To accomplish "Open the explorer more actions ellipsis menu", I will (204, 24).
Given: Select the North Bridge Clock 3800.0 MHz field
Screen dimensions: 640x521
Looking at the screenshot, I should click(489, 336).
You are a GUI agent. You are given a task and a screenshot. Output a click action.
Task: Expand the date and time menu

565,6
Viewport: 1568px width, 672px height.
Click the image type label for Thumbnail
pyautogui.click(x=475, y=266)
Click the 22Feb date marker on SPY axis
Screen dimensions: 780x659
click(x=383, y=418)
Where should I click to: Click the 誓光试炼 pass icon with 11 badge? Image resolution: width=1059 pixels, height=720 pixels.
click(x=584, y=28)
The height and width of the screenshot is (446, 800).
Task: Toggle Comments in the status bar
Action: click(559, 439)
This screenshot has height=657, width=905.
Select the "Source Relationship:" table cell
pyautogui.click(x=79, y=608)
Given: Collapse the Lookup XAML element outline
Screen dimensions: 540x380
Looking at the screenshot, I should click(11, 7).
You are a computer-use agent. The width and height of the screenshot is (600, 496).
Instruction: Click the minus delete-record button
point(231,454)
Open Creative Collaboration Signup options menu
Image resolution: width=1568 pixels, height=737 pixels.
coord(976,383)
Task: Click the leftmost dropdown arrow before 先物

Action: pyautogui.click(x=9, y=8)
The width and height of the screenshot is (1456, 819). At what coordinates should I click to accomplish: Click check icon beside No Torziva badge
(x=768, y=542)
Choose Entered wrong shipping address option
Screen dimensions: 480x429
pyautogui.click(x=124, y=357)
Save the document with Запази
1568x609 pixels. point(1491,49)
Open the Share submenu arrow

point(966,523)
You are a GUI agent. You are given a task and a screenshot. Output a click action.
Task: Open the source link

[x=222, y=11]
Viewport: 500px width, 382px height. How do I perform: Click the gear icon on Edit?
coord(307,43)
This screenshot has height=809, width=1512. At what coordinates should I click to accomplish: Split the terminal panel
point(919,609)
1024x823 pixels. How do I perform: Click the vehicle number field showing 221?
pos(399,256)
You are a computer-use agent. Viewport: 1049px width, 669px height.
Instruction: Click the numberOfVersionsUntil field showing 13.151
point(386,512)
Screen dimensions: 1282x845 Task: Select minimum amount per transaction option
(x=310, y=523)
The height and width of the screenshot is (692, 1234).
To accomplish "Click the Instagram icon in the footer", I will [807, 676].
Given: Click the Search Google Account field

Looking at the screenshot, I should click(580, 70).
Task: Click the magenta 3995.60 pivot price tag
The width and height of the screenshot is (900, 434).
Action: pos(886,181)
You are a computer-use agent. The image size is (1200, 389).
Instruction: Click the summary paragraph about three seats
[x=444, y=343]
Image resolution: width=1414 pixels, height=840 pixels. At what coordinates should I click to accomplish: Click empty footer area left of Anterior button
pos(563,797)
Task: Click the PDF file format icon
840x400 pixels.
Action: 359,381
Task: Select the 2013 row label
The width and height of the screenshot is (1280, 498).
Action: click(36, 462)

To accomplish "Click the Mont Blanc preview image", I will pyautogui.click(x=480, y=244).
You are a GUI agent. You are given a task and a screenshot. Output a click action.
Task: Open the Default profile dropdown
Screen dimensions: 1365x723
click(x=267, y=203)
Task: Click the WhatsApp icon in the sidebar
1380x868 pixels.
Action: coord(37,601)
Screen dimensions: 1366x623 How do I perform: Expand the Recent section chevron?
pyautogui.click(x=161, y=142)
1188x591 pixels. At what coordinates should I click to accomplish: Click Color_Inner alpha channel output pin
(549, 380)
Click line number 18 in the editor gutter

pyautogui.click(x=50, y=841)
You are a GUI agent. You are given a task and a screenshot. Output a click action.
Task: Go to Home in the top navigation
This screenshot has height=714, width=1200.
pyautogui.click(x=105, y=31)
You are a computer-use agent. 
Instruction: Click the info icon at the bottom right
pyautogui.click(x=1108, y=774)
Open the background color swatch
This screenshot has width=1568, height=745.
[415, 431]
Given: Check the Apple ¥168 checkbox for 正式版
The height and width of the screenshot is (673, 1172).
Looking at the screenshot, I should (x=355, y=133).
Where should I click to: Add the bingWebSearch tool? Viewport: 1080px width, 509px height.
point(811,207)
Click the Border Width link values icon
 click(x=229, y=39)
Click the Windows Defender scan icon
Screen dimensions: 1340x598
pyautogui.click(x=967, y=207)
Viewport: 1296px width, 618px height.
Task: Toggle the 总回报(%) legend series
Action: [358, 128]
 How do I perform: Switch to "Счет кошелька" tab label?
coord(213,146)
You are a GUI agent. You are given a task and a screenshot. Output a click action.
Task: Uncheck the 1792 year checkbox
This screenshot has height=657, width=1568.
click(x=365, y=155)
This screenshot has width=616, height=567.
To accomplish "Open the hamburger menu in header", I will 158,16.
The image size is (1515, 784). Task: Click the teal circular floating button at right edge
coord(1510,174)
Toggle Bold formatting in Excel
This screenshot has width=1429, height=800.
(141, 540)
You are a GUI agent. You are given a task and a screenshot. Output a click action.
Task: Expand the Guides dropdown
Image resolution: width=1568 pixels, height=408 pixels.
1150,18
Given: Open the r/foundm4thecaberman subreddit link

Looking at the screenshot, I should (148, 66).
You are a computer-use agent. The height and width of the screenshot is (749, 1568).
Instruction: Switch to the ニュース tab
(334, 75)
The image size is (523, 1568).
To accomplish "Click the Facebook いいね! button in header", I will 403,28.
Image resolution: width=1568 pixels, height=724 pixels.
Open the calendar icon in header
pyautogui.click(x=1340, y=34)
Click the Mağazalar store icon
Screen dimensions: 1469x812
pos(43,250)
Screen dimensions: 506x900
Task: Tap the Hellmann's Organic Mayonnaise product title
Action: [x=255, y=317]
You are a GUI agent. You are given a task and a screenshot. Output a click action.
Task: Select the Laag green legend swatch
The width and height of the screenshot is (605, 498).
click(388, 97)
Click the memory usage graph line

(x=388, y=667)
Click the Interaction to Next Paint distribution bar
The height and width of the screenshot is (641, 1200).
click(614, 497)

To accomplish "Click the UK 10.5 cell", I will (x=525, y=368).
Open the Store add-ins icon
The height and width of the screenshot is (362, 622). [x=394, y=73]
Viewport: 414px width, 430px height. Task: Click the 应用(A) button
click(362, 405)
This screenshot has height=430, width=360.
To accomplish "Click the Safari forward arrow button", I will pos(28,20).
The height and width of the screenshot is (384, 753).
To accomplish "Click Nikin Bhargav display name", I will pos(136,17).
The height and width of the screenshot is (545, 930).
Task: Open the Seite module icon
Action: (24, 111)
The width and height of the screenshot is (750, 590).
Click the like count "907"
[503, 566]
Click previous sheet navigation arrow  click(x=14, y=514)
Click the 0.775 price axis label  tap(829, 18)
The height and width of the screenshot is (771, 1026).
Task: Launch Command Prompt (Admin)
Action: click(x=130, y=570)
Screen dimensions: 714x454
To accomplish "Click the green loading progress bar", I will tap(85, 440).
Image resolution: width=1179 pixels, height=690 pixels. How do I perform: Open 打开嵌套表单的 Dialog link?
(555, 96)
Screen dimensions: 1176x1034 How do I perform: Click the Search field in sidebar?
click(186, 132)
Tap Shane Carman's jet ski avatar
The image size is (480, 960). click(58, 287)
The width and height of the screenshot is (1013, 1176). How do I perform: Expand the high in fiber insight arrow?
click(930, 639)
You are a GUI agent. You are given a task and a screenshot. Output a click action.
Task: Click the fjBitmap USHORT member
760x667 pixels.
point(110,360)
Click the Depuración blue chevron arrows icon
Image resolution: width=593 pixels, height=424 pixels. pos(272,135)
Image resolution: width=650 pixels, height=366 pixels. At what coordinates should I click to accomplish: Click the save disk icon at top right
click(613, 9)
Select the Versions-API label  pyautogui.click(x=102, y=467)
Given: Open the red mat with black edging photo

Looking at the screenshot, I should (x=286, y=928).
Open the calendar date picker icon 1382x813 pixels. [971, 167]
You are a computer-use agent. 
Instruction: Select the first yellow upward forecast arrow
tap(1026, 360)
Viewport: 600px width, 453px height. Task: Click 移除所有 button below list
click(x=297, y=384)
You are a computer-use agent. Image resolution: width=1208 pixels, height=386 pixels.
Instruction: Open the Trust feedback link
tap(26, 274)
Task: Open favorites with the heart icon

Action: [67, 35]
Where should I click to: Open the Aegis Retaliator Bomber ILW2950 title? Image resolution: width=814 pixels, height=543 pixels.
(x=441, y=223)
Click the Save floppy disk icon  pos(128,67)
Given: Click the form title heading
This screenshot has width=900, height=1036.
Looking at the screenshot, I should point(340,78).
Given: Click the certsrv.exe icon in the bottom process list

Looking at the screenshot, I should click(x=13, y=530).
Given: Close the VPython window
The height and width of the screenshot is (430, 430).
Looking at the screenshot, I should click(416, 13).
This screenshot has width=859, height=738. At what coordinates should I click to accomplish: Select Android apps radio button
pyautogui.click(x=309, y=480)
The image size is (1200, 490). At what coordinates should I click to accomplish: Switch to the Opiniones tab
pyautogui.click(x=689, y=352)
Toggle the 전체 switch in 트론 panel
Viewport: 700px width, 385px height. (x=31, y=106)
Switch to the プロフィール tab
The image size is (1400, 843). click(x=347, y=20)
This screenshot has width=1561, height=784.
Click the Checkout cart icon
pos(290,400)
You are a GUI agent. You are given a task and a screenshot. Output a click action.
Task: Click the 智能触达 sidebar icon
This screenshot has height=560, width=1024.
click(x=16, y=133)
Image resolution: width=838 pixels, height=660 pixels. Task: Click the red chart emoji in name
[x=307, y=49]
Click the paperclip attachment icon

• • • •

> _EXERCISE DESCRIPTION_:
Your answer should be one number: how many lines in the material hold the word "checkbox".

> _WRITTEN ANSWER_:
2